Showing posts with label penal system. Show all posts
Showing posts with label penal system. Show all posts

Monday, July 29, 2013

What's Old Is New Again. The Return of the Workhouse.





Stephen Harper has a prison fetish.  Despite steady declines in crime rates in Canada over the past four decades, Steve is hell bent on building new prisons.  We like to mock him for this but maybe we shouldn't be so quick to dismiss it as the product of a whacked-out fundamentalist mind.


Harper just might be introducing Canada to a project that's well underway in the United States - the return of the workhouse and the transformation of the poor into profitable slave labour.  That, at least, is the way Chris Hedges sees it.

Poor people, especially those of color, are worth nothing to corporations and private contractors if they are on the street. In jails and prisons, however, they each can generate corporate revenues of $30,000 to $40,000 a year. This use of the bodies of the poor to make money for corporations fuels the system of neoslavery that defines our prison system.

Prisoners often work inside jails and prisons for nothing or at most earn a dollar an hour. The court system has been gutted to deny the poor adequate legal representation. Draconian drug laws send nonviolent offenders to jail for staggering periods of time. Our prisons routinely use solitary confinement, forms of humiliation and physical abuse to keep prisoners broken and compliant, methods that international human rights organizations have long defined as torture. Individuals and corporations that profit from prisons in the United States perpetuate a form of neoslavery. The ongoing hunger strike by inmates in the California prison system is a slave revolt, one that we must encourage and support. The fate of the poor under our corporate state will, if we remain indifferent and passive, become our own fate.

In poor communities where there are few jobs, little or no vocational training, a dearth of educational opportunities and a lack of support structures there are, by design, high rates of recidivism—the engine of the prison-industrial complex.

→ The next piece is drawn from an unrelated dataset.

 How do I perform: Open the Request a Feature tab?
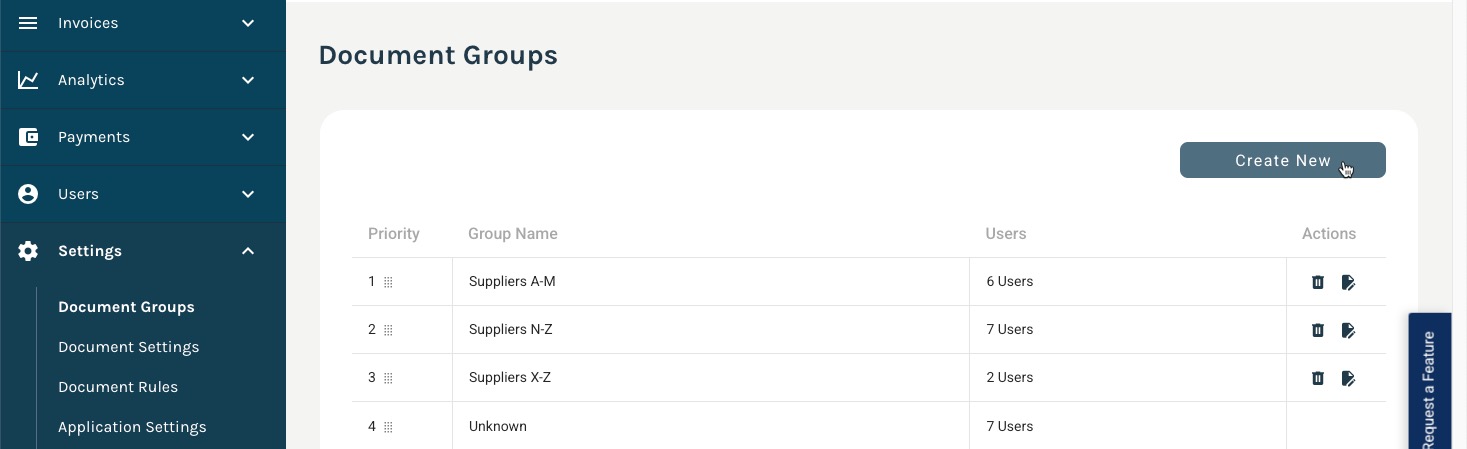[1429, 381]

There are tens of millions of poor people for whom this country is nothing more than a vast, extended penal colony. 

Gun possession is largely criminalized for poor people of color while vigilante thugs, nearly always white, swagger through communities with loaded weapons. There will never be serious gun control in the United States. Most white people know what their race has done to black people for centuries. They know that those trapped today in urban ghettos, what Malcolm X called our internal colonies, endure neglect, poverty, violence and deprivation. Most whites are terrified that African-Americans will one day attempt to defend themselves or seek vengeance. Scratch the surface of survivalist groups and you uncover frightened white supremacists.

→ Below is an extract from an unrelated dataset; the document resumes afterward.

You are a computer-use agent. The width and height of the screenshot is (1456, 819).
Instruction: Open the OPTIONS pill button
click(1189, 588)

We can't tolerate the creation of a prison-industrial complex in Canada, we can't.  It's time to take Stephen Harper's prison fetish seriously and consider it a threat to our society and to our families.  The opposition needs to confront Harper on this, make him explain himself, expose him for the underhanded tyrant he is.

It's time our opposition MPs did more to earn their keep.  Contact your oppostion MP and tell him/her so.